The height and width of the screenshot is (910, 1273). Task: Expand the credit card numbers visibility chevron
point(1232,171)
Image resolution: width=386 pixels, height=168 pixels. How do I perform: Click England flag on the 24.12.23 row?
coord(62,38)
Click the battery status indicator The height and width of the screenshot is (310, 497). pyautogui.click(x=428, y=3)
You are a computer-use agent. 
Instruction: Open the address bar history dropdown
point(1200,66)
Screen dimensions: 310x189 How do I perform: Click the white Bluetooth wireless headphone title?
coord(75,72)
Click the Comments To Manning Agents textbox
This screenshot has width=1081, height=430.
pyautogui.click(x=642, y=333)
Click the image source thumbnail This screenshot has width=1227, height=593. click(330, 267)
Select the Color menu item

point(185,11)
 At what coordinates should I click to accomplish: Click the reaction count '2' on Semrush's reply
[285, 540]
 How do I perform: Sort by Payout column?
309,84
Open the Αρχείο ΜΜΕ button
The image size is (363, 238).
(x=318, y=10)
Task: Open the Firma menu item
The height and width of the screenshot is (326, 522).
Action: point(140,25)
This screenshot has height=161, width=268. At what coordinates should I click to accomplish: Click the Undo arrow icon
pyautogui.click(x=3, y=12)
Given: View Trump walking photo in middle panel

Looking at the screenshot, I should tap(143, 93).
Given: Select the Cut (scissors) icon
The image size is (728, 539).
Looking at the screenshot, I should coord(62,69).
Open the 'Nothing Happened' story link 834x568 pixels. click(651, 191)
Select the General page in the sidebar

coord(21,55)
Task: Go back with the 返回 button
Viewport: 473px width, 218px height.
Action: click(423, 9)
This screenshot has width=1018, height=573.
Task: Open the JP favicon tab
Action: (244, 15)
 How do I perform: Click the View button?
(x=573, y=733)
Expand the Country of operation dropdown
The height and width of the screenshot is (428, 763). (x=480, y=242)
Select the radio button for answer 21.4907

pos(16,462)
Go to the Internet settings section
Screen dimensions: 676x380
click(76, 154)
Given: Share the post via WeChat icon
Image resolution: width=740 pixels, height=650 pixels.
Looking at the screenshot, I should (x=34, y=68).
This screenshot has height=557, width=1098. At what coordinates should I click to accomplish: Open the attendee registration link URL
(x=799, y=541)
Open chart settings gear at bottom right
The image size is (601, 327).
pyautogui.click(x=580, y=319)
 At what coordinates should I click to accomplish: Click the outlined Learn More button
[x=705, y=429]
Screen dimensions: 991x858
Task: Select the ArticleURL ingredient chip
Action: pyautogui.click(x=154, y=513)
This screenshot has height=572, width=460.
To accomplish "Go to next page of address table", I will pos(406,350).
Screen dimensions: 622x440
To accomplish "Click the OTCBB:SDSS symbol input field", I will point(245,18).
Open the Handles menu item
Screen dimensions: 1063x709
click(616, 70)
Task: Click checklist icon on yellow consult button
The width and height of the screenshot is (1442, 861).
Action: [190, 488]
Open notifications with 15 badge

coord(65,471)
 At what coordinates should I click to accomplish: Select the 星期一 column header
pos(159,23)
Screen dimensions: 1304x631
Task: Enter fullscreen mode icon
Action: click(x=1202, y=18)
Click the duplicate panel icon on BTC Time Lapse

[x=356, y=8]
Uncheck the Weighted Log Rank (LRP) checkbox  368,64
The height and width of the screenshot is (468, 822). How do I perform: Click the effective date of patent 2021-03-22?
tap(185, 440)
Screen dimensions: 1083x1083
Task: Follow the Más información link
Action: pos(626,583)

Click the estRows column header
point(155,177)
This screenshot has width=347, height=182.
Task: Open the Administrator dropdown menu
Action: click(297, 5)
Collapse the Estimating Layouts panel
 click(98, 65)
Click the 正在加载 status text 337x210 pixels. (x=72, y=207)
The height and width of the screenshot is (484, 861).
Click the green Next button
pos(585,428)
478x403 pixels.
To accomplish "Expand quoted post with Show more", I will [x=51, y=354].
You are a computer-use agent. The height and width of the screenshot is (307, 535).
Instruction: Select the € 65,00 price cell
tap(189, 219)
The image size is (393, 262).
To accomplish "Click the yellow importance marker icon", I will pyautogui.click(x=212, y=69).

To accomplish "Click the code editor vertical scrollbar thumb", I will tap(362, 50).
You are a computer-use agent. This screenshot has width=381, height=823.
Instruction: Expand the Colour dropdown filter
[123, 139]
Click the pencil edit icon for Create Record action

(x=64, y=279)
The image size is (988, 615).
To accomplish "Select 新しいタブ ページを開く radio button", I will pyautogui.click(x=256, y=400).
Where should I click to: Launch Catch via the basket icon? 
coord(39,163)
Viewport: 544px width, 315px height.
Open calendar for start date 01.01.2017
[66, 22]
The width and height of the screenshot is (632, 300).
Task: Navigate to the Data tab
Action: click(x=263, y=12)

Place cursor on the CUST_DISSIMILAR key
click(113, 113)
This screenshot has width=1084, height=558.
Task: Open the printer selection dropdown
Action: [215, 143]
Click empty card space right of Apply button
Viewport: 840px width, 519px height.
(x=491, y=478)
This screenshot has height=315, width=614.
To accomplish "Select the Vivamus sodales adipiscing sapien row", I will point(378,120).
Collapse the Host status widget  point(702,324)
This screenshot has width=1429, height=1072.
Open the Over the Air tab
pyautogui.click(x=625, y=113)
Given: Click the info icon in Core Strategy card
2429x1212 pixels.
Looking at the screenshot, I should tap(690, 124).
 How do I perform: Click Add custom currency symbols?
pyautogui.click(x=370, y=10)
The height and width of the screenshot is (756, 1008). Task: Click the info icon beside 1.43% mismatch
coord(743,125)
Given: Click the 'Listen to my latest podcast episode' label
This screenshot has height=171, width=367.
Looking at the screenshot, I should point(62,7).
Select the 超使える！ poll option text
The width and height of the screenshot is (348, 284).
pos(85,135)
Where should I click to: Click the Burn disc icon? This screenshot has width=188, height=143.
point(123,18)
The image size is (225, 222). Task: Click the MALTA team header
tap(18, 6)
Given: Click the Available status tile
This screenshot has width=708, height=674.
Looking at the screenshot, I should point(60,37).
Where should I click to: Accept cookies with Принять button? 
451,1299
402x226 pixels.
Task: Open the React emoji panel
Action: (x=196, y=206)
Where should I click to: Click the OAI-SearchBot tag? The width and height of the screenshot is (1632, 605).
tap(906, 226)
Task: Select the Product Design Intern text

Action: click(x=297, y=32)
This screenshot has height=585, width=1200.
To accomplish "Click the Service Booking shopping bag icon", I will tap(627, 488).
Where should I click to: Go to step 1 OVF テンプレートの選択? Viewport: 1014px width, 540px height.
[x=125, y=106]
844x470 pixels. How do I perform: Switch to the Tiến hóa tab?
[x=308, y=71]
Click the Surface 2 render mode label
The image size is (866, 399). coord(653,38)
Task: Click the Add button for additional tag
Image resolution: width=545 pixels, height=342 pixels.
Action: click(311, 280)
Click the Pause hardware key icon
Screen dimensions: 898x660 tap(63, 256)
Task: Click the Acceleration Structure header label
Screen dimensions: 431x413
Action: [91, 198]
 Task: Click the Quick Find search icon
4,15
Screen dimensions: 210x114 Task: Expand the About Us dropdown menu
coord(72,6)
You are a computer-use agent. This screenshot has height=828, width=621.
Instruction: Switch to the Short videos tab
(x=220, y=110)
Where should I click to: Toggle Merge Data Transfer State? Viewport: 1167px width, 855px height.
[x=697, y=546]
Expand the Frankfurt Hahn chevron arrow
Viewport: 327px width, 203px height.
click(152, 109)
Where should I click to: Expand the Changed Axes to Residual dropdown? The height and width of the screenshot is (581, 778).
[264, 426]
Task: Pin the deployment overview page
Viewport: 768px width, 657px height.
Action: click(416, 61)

.....

§ **Assigned task**: Reproduce the lines above, beginning at the line with "Learn More button" and stopping after the line with "Uncheck the Weighted", exactly as they are.

§ **Answer box**:
 At what coordinates should I click to accomplish: Click the outlined Learn More button
[x=705, y=429]
Screen dimensions: 991x858
Task: Select the ArticleURL ingredient chip
Action: pyautogui.click(x=154, y=513)
This screenshot has height=572, width=460.
To accomplish "Go to next page of address table", I will pos(406,350).
Screen dimensions: 622x440
To accomplish "Click the OTCBB:SDSS symbol input field", I will point(245,18).
Open the Handles menu item
Screen dimensions: 1063x709
click(616, 70)
Task: Click checklist icon on yellow consult button
The width and height of the screenshot is (1442, 861).
Action: [190, 488]
Open notifications with 15 badge

coord(65,471)
 At what coordinates should I click to accomplish: Select the 星期一 column header
pos(159,23)
Screen dimensions: 1304x631
Task: Enter fullscreen mode icon
Action: click(x=1202, y=18)
Click the duplicate panel icon on BTC Time Lapse

[x=356, y=8]
Uncheck the Weighted Log Rank (LRP) checkbox  368,64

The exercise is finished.